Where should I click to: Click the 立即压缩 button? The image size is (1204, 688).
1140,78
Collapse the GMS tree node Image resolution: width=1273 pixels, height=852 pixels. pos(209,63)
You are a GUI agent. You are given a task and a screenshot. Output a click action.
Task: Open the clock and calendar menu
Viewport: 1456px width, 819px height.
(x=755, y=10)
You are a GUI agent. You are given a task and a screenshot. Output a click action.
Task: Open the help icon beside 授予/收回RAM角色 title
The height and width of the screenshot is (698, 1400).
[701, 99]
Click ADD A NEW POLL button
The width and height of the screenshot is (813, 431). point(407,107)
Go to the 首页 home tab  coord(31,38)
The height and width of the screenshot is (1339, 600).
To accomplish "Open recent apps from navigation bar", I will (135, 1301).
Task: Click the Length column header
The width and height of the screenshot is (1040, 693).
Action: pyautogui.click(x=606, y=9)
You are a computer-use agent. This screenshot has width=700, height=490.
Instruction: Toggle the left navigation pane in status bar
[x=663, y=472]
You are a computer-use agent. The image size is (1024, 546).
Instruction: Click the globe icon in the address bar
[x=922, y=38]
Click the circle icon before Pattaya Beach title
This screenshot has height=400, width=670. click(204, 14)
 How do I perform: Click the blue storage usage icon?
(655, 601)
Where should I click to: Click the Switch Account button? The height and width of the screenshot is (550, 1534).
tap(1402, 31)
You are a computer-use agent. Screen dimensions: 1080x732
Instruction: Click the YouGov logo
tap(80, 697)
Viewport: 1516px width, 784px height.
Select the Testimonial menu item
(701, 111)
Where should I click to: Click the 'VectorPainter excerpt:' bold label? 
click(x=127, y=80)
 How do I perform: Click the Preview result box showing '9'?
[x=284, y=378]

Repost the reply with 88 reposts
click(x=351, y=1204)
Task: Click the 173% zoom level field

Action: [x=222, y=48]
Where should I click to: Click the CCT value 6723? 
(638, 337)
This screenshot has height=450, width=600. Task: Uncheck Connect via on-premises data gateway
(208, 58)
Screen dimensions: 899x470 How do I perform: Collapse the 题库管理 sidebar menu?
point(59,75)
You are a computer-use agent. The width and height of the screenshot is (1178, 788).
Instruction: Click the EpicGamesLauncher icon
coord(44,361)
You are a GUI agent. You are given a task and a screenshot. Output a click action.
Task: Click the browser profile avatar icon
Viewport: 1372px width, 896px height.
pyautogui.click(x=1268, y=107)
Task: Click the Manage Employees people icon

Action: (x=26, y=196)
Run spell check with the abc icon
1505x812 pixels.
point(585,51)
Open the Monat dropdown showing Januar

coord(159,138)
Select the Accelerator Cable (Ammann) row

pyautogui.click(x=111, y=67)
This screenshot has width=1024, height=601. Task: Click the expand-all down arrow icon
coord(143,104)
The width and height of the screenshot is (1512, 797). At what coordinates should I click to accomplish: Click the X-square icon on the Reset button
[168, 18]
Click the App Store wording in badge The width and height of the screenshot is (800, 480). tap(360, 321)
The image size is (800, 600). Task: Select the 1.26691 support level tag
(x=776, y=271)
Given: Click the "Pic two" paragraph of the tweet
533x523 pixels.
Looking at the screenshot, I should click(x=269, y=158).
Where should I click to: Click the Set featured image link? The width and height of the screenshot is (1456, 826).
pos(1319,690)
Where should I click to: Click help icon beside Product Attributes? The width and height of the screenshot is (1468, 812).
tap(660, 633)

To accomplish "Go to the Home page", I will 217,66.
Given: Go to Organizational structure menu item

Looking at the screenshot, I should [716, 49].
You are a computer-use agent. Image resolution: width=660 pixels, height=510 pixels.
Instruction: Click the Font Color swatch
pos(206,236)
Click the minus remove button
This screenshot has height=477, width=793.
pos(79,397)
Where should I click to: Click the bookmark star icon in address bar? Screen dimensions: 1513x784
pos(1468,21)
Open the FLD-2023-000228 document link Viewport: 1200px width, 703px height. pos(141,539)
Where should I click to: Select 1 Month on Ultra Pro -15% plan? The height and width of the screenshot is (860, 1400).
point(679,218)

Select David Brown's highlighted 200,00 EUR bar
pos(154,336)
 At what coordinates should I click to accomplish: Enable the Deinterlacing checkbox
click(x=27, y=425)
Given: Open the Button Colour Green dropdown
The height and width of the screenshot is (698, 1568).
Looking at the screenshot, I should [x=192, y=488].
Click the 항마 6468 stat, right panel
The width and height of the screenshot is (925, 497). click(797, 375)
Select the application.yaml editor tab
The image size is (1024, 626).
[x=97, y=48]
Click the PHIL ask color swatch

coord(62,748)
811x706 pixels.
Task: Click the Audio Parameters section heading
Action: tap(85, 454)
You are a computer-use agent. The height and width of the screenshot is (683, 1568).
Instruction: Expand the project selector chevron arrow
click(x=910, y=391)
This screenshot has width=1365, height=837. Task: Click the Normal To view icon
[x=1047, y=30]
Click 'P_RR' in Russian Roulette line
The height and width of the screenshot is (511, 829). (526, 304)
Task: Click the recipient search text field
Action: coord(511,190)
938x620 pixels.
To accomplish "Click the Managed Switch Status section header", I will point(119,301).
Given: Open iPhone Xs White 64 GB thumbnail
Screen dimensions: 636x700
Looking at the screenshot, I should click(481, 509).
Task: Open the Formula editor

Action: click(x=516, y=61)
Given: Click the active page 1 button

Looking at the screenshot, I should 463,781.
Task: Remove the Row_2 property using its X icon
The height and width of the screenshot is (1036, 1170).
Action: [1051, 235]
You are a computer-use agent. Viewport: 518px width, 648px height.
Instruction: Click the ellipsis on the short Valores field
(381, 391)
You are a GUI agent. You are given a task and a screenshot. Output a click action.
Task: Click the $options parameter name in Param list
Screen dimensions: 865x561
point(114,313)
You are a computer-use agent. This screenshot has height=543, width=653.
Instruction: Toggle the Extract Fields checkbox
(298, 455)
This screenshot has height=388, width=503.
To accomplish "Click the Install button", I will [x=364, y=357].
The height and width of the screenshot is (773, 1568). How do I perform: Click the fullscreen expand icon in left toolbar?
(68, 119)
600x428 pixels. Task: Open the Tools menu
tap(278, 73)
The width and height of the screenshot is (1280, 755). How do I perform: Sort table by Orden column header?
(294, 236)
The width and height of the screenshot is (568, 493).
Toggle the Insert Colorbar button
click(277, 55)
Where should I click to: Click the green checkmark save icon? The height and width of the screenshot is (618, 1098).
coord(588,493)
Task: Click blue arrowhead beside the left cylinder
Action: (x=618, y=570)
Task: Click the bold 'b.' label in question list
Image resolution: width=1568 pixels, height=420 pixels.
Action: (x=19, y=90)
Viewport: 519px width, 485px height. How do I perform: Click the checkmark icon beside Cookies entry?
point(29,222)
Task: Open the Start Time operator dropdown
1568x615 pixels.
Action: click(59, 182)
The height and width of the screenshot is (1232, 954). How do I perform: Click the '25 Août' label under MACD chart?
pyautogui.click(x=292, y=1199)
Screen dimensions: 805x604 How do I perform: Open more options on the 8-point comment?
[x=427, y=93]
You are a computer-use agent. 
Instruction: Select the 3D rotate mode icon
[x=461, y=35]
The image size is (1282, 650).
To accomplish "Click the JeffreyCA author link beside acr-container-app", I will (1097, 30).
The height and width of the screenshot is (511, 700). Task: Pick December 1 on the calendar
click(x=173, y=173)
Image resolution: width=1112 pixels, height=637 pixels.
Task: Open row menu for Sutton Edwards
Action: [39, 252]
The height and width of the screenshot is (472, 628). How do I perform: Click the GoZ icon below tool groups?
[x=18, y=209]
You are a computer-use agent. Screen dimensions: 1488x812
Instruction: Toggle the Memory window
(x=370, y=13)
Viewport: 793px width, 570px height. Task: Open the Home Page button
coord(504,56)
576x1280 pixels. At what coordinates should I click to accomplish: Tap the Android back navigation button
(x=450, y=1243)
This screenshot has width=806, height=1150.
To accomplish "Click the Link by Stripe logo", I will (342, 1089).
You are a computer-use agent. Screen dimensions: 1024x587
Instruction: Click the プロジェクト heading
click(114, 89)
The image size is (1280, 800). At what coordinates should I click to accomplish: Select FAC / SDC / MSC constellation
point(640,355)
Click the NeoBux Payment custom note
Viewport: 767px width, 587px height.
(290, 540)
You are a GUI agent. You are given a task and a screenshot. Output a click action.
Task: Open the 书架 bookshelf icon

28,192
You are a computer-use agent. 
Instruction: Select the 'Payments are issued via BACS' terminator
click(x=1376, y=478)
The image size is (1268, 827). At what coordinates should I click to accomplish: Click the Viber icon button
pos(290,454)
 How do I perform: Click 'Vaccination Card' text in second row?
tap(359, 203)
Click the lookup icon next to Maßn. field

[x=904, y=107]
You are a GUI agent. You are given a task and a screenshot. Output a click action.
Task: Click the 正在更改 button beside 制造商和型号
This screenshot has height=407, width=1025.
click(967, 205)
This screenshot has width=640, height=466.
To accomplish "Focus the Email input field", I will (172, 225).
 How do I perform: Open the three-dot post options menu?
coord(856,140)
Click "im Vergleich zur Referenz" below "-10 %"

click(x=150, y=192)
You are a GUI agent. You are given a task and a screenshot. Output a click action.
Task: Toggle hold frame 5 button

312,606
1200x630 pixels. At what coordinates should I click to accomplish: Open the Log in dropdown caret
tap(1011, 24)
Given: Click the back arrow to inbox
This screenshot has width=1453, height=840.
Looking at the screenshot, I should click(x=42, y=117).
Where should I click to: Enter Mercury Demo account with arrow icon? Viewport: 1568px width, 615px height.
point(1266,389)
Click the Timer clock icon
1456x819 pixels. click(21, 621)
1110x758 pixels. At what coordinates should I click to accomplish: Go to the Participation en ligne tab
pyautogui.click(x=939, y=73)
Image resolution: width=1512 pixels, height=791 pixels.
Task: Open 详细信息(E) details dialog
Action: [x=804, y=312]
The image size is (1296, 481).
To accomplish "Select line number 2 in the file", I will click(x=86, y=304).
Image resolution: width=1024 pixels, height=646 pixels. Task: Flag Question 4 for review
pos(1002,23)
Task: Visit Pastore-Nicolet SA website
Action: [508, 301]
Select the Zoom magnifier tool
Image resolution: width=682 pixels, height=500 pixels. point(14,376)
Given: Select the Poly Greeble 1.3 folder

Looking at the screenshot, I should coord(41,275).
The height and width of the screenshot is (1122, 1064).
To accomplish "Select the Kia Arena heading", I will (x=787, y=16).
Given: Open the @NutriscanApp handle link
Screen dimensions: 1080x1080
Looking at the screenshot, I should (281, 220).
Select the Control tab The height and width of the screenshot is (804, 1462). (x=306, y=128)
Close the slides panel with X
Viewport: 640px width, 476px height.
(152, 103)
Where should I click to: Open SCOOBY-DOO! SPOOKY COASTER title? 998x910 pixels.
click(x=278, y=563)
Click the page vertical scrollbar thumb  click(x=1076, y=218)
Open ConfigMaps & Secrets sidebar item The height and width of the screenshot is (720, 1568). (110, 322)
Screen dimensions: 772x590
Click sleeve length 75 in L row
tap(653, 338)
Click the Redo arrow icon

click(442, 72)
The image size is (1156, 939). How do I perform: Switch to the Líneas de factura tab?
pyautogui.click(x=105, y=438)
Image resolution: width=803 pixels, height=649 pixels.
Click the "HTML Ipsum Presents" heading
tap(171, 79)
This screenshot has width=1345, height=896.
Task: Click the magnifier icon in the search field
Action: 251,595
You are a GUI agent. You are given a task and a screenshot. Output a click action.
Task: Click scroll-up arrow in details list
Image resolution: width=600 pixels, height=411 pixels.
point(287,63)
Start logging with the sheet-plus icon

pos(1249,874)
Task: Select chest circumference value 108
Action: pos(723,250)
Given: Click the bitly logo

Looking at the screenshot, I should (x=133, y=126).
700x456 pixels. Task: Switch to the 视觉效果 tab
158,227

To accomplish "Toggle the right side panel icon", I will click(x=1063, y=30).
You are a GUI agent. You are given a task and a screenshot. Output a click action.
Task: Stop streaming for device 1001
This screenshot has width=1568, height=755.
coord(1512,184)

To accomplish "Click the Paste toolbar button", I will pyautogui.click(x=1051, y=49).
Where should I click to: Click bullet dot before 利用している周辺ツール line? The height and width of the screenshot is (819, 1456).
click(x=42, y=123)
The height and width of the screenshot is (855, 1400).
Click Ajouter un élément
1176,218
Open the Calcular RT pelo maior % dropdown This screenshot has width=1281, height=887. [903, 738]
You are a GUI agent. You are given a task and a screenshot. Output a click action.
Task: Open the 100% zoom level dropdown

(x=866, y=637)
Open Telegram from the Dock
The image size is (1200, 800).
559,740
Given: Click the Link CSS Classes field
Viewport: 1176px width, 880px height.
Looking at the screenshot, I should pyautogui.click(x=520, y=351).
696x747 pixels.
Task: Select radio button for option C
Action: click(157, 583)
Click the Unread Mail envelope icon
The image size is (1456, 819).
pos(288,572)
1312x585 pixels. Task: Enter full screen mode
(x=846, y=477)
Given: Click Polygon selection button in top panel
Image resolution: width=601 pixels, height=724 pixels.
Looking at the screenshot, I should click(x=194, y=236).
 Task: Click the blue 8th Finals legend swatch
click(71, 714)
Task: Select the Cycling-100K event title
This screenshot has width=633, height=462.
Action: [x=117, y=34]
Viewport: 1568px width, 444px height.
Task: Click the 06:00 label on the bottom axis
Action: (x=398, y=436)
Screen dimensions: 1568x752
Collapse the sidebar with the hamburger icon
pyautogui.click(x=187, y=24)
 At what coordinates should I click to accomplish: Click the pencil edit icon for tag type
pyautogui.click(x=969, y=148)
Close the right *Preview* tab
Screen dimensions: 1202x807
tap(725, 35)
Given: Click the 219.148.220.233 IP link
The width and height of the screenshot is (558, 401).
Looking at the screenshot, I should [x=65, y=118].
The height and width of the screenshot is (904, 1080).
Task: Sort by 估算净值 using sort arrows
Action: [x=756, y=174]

EXERCISE TASK >> Put the rows between the line holding "Image resolution: width=803" and the line holding "Action: 251,595", inclusive, into a numbered list, leaving out any blank lines.

EXPECTED ANSWER >>
1. Image resolution: width=803 pixels, height=649 pixels.
2. Click the "HTML Ipsum Presents" heading
3. tap(171, 79)
4. This screenshot has width=1345, height=896.
5. Task: Click the magnifier icon in the search field
6. Action: 251,595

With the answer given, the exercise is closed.